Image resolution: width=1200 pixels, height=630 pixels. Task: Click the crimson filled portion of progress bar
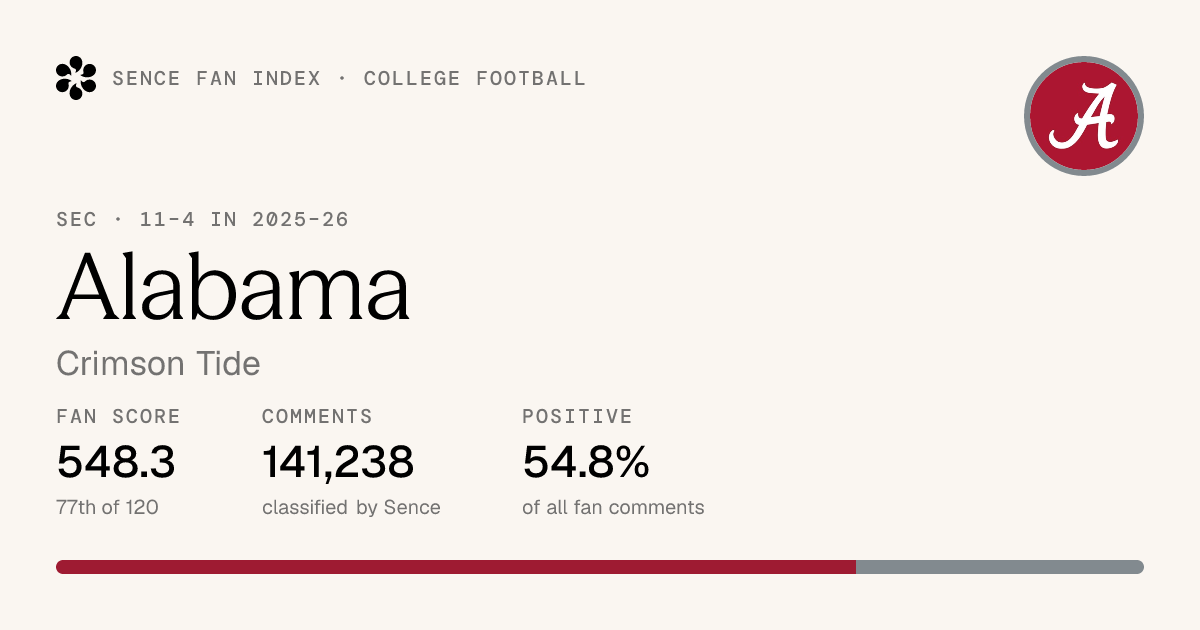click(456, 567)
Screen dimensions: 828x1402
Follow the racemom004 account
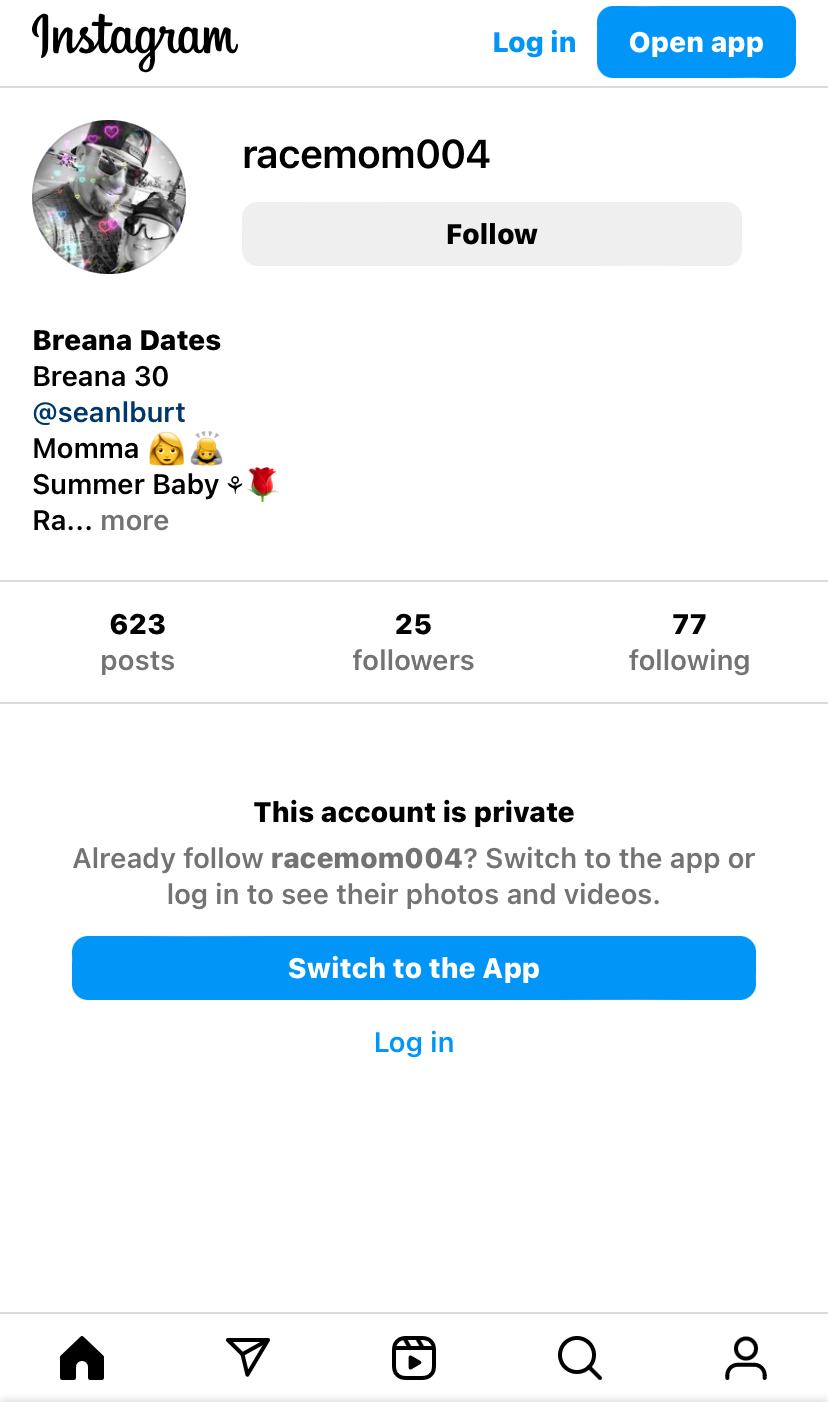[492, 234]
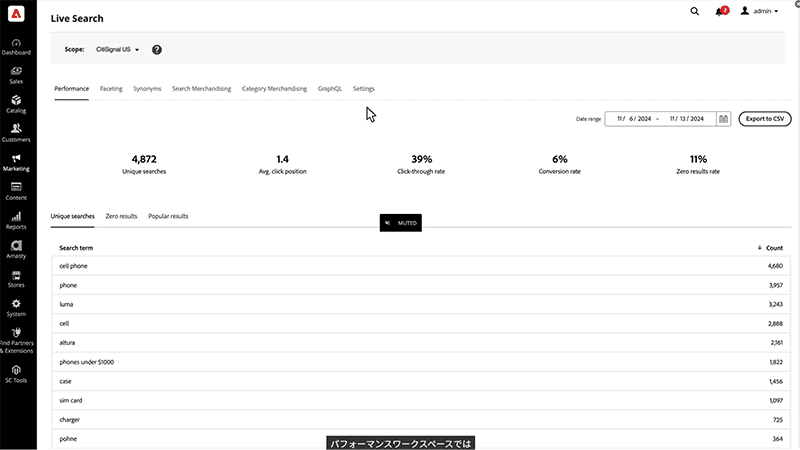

Exercise prompt: What is needed is every record above, restated word for word, with the pictures left out.

Solved exercise:
Image resolution: width=1200 pixels, height=630 pixels. Task: Click the crimson filled portion of progress bar
click(456, 567)
Screen dimensions: 828x1402
Follow the racemom004 account
[492, 234]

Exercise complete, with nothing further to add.